I’m not sure where the tradition started, but it sure makes sense. After all, why can’t we have the best of both worlds?
So besides the usual hot chocolate, I thought you might like to try some Gluhwein – German for “glowing wine”, and often sold at Christmas markets. Every region, seller, household has a different take on this, and the results can range from sickeningly sweet to heavily spiced. Or both. Either way, I like it fruity and balanced, which resulted in this recipe. Feel free to change it up however you like – other common spices can include star anise, cardamom and ginger, much like a cup of Chai, and Gluhwein vendors often have sachets of sugar for their customers to make the wine as sweet as they want.

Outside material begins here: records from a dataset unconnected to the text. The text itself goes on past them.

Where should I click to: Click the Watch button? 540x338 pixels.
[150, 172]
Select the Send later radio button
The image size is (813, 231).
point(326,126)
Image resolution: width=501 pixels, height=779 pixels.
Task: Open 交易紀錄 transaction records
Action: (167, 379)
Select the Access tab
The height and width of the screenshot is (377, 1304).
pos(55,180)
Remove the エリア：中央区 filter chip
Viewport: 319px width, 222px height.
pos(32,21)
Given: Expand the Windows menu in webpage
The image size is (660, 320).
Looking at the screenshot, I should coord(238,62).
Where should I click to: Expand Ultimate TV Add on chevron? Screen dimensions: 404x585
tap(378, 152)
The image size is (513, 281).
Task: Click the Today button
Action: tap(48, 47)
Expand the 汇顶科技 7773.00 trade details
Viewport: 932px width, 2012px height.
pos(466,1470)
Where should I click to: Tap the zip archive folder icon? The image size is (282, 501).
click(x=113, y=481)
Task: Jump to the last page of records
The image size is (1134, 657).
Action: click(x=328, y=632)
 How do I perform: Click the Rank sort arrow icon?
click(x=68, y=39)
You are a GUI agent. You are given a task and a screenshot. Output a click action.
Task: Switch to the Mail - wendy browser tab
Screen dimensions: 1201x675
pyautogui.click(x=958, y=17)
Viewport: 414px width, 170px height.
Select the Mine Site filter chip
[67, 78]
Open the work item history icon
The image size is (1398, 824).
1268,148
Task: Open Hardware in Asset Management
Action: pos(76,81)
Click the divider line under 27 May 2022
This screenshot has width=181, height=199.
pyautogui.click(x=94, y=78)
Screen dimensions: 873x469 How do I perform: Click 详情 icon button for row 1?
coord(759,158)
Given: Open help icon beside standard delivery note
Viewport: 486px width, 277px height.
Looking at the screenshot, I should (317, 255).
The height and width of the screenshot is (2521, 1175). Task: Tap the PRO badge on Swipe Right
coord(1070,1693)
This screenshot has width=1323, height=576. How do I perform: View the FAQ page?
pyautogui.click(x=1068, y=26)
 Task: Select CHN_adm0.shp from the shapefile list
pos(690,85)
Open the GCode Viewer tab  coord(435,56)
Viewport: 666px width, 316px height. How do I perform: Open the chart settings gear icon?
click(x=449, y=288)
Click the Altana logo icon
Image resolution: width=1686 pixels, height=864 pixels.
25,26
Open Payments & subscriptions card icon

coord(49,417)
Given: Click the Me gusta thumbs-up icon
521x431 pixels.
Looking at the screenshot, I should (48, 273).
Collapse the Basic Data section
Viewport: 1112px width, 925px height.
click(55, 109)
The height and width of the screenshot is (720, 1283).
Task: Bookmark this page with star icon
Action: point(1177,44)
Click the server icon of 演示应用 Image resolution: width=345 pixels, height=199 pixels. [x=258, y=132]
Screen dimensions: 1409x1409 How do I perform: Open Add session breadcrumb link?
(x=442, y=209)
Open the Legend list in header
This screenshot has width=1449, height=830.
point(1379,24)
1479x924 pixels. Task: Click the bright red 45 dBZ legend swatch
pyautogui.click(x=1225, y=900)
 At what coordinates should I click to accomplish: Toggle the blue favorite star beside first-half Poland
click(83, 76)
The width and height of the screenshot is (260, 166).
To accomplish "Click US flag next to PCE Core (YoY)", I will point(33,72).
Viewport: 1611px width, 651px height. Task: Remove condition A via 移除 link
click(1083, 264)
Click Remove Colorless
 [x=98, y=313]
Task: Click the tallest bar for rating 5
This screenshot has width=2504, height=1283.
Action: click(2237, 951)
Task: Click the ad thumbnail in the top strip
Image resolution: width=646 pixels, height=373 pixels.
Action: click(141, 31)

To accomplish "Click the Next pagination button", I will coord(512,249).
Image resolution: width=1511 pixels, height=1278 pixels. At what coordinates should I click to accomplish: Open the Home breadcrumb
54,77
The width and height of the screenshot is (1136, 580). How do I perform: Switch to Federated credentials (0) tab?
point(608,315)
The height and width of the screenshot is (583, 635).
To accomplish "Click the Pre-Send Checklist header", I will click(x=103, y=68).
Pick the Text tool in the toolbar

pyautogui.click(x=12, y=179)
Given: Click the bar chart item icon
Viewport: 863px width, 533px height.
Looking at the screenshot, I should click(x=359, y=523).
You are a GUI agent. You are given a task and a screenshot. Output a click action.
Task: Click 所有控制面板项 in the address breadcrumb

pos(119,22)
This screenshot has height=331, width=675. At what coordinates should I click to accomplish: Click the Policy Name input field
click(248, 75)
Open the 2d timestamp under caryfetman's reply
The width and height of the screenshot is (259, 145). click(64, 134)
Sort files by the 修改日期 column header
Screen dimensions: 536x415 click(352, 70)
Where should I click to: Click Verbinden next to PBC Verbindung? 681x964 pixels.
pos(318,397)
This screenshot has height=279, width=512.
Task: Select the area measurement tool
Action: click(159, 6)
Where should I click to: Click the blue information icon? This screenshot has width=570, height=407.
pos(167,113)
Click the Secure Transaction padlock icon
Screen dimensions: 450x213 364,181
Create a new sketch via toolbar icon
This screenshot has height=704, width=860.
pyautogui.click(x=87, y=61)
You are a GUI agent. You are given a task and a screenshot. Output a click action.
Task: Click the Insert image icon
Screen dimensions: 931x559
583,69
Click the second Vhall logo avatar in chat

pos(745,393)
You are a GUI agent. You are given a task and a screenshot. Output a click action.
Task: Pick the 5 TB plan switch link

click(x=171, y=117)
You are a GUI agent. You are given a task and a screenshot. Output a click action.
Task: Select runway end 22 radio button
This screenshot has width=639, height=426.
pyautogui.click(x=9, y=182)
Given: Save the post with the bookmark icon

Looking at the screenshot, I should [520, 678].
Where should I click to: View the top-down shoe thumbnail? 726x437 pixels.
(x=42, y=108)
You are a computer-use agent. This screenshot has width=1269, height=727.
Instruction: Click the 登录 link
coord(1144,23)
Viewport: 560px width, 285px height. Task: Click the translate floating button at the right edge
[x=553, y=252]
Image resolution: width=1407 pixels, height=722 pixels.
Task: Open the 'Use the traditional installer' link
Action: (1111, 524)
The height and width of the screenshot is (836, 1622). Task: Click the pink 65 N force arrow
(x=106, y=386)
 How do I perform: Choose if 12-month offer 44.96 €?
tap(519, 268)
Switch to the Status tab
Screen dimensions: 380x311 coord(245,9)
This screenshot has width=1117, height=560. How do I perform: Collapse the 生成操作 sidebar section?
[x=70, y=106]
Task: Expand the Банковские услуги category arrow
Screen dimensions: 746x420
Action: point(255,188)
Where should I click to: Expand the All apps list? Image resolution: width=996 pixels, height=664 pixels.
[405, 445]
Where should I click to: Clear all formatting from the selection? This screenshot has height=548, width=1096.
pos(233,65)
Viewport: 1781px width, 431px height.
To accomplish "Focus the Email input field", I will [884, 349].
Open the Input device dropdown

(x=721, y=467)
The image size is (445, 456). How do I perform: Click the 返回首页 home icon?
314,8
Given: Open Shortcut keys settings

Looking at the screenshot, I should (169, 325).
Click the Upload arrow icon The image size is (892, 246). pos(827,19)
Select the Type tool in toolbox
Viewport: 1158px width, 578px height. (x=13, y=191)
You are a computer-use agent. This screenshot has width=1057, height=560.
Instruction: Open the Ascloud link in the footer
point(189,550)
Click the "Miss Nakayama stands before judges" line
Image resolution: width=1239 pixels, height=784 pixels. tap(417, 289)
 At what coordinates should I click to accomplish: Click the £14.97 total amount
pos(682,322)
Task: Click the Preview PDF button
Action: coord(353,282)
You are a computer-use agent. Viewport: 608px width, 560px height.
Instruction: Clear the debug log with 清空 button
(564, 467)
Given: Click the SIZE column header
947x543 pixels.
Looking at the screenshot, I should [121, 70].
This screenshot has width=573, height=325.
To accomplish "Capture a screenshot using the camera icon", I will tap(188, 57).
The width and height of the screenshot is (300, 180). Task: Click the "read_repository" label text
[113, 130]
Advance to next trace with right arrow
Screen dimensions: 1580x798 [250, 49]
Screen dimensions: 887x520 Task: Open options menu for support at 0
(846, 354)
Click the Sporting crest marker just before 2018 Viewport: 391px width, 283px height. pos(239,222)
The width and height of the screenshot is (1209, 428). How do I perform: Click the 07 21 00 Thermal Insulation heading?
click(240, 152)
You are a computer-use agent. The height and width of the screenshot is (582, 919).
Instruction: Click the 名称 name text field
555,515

And why is it called “glowing wine”? Well, according to some, it’s because the alcohol gets to your head so fast that you feel like you’re glowing!
- 750ml Red Wine (we used One Road, South Australian Shiraz, 2012, RRP $6.99)
- 3/4 cup sugar
- 2 oranges
- 3 cinnamon sticks
- 20 cloves
- Zest the oranges into a pot. Juice one of the oranges into the same post, and add the cinnamon sticks and sugar.
- Dissolve the sugar into the juice over low heat.
- Then empty the bottle of red wine into a large pot and pour in the orange juice and spice mixture. Stud the remaining zested orange with cloves, and sit the orange in the wine.
- Over a small flame, heat the wine till it's lightly steaming. Then cover, and set aside for 30 minutes for the flavours to infuse.
- Strain the wine, and reheat as desired to serve.
- In Germany, Gluhwein sellers provide sachets of sugar for you to add to your cup as you desire. Because of this, we decided to add a sugar rim, using a wedge of orange to wet the rim of the glass, and dipping it in a plate of sugar.
- Drink this wine slowly, as the heat intensifies the effect of the alcohol.